La crise de la natalité, d'Elon Musk à l'Europe et à l'Espagne

La crise de la natalité, d'Elon Musk à l'Europe et à l'Espagne

Le milliardaire Elon Musk dit vouloir convaincre les Américains qu’ils devraient avoir plus d’enfants. Maintenant que c'est un allié de Donald Trump et qu'il va avoir son propre pseudo-ministère, l'homme d'affaires est enthousiasmé car il se considère comme suffisamment influent pour que le gouvernement américain fasse de ses idées une réalité. Ce n'est pas nouveau que Musk est obsédé par le taux de natalité et de leur progéniture, affirme depuis des années que c'est là son « grand sujet », mais c'est à partir de janvier qu'il croit pouvoir promouvoir ce « changement de valeurs » indispensable pour que les jeunes laissent derrière eux l'individualisme qui – croit-il – les caractérise pour qu'ils comprennent l'importance de la parentalité.

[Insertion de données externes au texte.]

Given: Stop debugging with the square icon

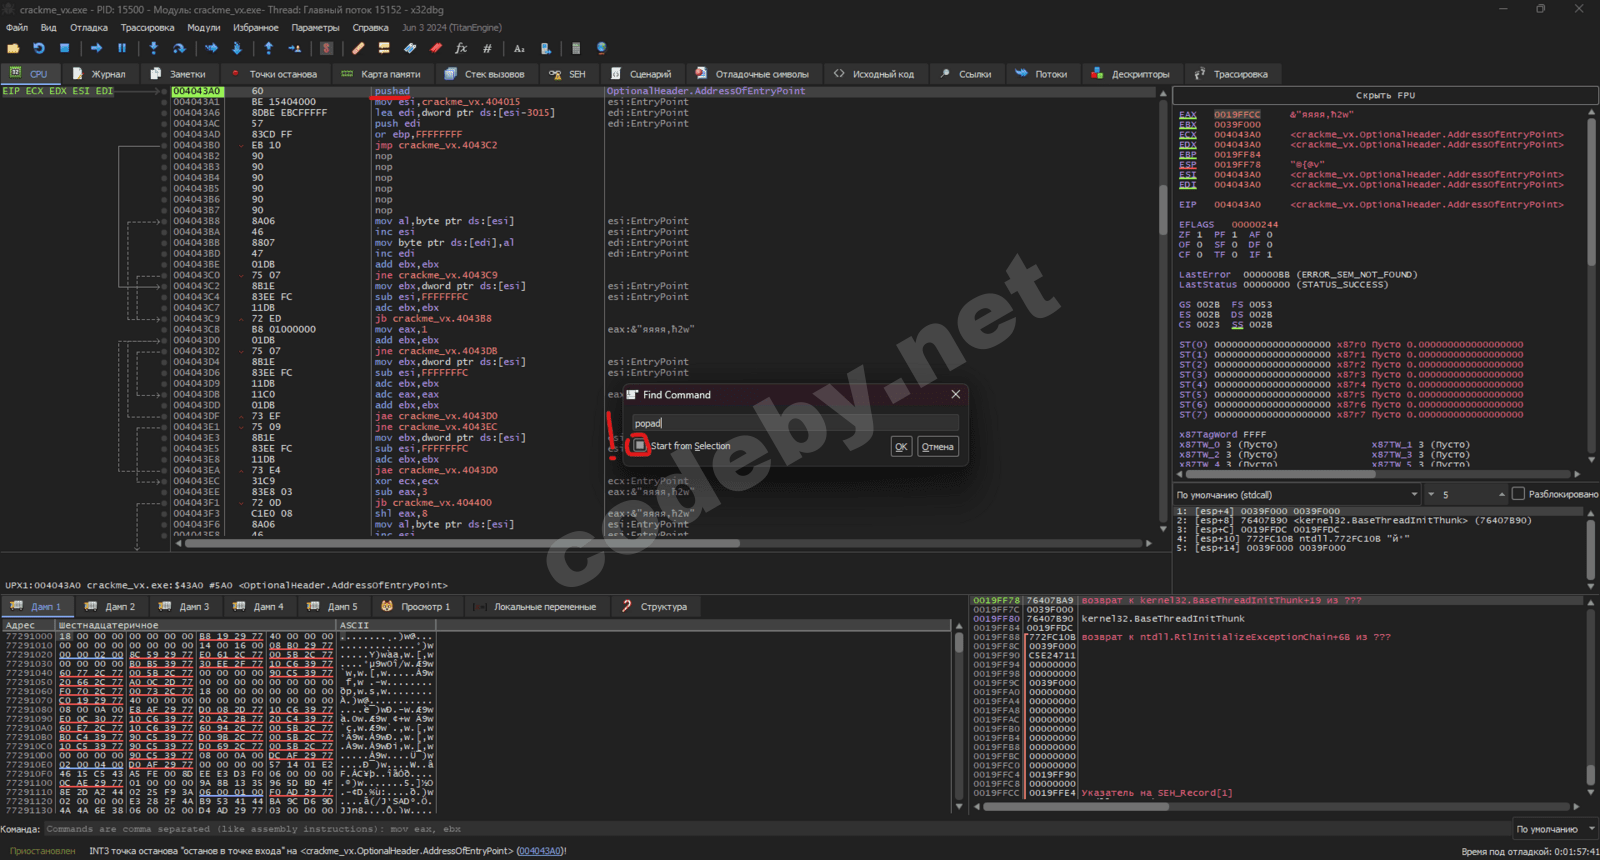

« Au lieu d'apprendre à avoir peur d'une grossesse, nous devrions apprendre à avoir peur de ne pas avoir d'enfants », a tweeté Musk cette semaine, citant une publication selon laquelle la Suède et le Royaume-Uni ont actuellement le taux de natalité le plus bas depuis 1749 et 1938, respectivement. « Pourquoi les taux de fécondité baissent-ils autant ? » a demandé l’auteur. À l'heure actuelle et selon les informations publiques, le Le PDG de Tesla et SpaceX a eu 12 enfants dont trois femmes, dont un par maternité de substitution. Ainsi, non seulement il est clair que le monde a besoin de plus d’enfants, mais il met lui-même cela en pratique et c’est ce qu’il espère que beaucoup d’autres imiteront.

Ce qui n’est pas clair, c’est comment il compte y parvenir, ni s’il est conscient que le faible taux de natalité est un problème difficile à résoudre depuis des décennies. Dans le monde entier.

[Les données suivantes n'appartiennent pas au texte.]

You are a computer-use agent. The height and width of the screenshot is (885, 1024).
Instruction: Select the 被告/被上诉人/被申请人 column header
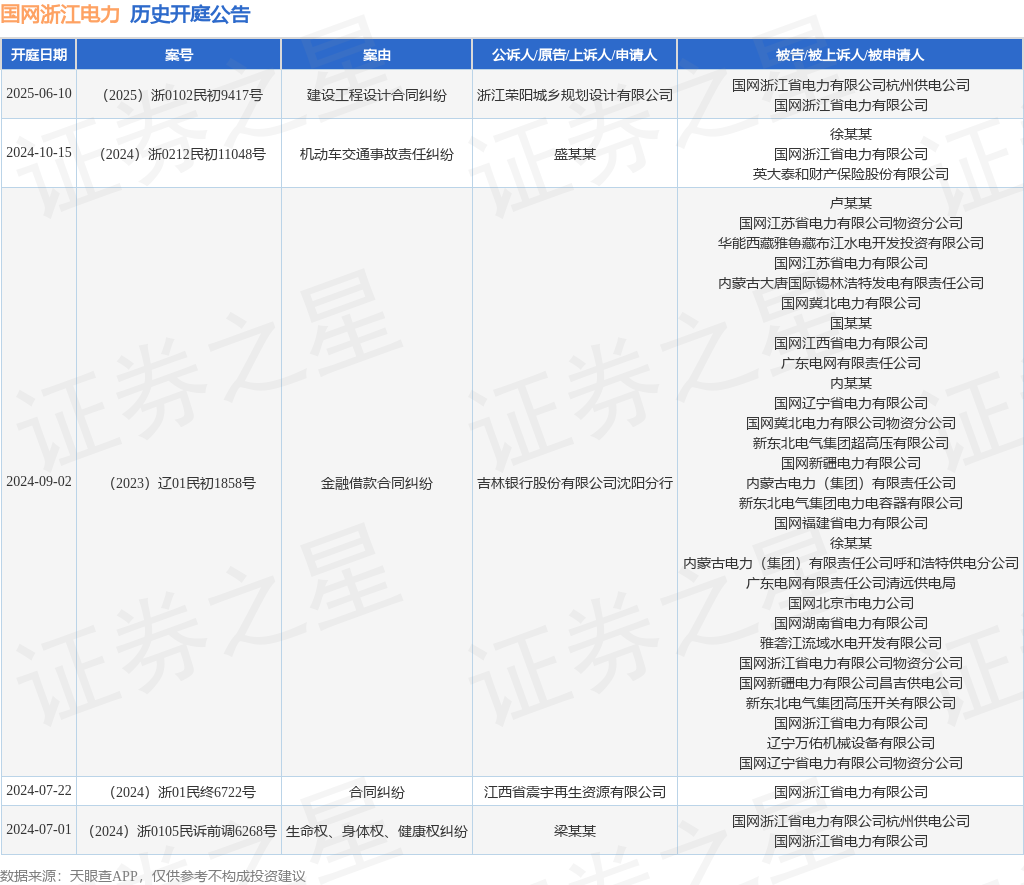(x=850, y=55)
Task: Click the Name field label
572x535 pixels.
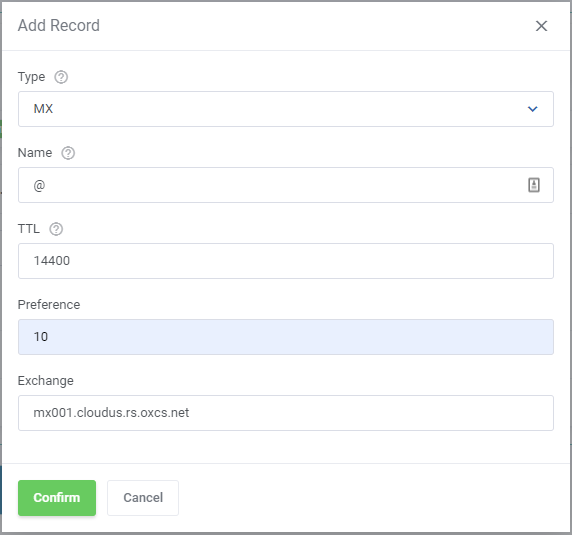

L'approche de Musk, surtout maintenant qu'il a Trump à ses côtés, a des connotations nationalistes : Ils estiment qu’ils doivent maintenir la force des États-Unis grâce au travail des nationaux, sinon ils devront dépendre des migrants qui « feront disparaître la culture des pays dans lesquels ils arrivent ». D’un autre côté, maintenant que Trump envisage de procéder à la plus grande expulsion de l’histoire du pays, d’autres citoyens seront nécessaires pour prendre en charge la marche de l’économie. Votre vision a aussi à voir avec votre obsession pour que leurs gènes restent sur la surface de la terre le plus longtemps possible – pour la même raison, il donne tout le sperme qu'il peut, on dit même qu'il a proposé à un couple qu'il aimait lors d'une fête dans la Silicon Valley, ce qu'il nie – mais c'est un autre article .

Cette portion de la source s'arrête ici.